Reintegration takes time and help. Something not given to todays warriors.

Good film, touched my heart.

Peace

Re: PTSD

Unread postPosted: Tue 14 Jun 2022, 12:22:45
by Newfie
Can not view film.

Did read Sebastion Jungers book Tribes.

Sounds like it touches on a similar subject.

Re: PTSD

Unread postPosted: Tue 14 Jun 2022, 14:51:36
by Tanada
Newfie wrote:Can not view film.

Did read Sebastion Jungers book Tribes.

Sounds like it touches on a similar subject.


It is the story of a young marine I knew. He was a scout searching out mines and IED's for his company. Did three tours in Afghanistan. He married his gf right before his first deployment and his daughter was born while he was overseas. The stress each time he rotated home was worse and on his third tour his wife of two and a half years divorced him. He left the service at the end of his third tour but the pressures of the combat reflexes in civilian life were massive. After his daughter was around five he grew fearful he would hurt her or his new fiancé and took his own life. The VA system was nearly useless they just pushed anti-depressants that created wild mood swings. His military buddies started an annual fund raiser to help others with PTSD but of his closest friends who survived combat one of the others also killed himself a year or so later. I met them all briefly and it is hard to understand how isolated they feel in civilian life where 99.9% of those around them can not grasp the way the war changed them emotionally, seeing the horrors up close never knowing if the person you were talking to over their was a jihadi just trying to get close enough to kill you or lead you into a trap. Then going home and talking to civilians who spout off all kinds of random stuff some of which disparaged them or their fellow service men and women who were sent by politicians safe in D.C. Trigger words were a psychology term for people with PTSD that was adopted by certain people to mean anything they find offensive.
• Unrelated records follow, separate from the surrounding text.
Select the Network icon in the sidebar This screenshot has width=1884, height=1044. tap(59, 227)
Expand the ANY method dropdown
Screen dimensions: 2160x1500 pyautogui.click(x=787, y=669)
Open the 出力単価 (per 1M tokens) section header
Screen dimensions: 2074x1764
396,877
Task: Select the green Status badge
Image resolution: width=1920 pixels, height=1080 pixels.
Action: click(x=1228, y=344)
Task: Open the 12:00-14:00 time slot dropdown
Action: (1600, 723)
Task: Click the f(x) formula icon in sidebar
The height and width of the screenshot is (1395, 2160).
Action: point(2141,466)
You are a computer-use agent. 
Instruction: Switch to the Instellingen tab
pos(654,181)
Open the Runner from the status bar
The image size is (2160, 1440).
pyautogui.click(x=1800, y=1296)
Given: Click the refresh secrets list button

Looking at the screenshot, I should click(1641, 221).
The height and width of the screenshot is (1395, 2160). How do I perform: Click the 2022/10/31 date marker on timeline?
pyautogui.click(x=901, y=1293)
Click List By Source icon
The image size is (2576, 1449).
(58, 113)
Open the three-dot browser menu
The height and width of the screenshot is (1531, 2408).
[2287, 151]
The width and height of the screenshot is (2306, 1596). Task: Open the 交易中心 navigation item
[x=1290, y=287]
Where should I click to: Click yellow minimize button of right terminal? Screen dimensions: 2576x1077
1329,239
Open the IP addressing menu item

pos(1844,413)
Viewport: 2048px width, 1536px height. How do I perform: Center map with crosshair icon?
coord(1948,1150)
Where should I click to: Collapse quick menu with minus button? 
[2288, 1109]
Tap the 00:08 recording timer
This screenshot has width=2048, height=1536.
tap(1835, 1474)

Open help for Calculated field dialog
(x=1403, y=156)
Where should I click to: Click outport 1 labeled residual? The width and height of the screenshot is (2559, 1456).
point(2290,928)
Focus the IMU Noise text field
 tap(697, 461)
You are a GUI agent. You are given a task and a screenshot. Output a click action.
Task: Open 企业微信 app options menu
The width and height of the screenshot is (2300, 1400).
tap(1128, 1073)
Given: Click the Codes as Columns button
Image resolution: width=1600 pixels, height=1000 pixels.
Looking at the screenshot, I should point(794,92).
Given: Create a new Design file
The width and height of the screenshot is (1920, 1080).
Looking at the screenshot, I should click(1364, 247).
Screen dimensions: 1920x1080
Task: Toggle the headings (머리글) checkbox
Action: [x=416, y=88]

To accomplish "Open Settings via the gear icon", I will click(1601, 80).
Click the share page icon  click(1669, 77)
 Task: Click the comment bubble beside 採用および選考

It is disturbing to me how entitled people misuse the term not having the least clue what it feels like to a real PTSD sufferer to feel overwhelming rage and the need to lash out or flee when triggered as the instinctive fight or flight response is set in motion. It is not the urge to slap an idiot or burst into tears, it is the urge to remove a threat by violence or flight. Conflating PTSD with hurt feelings is disgusting on the visceral level.

Re: PTSD

Unread postPosted: Tue 14 Jun 2022, 23:12:38
by C8
What a horrible war set of wars that Bush lied to get us into. Bush would have been hung for treason in a just nation. We have become corrupted beyond all hope of ever coming back.

Re: PTSD

Unread postPosted: Wed 15 Jun 2022, 00:20:54
by Newfie
I feel that is true. Not just Bush, the whole political party system.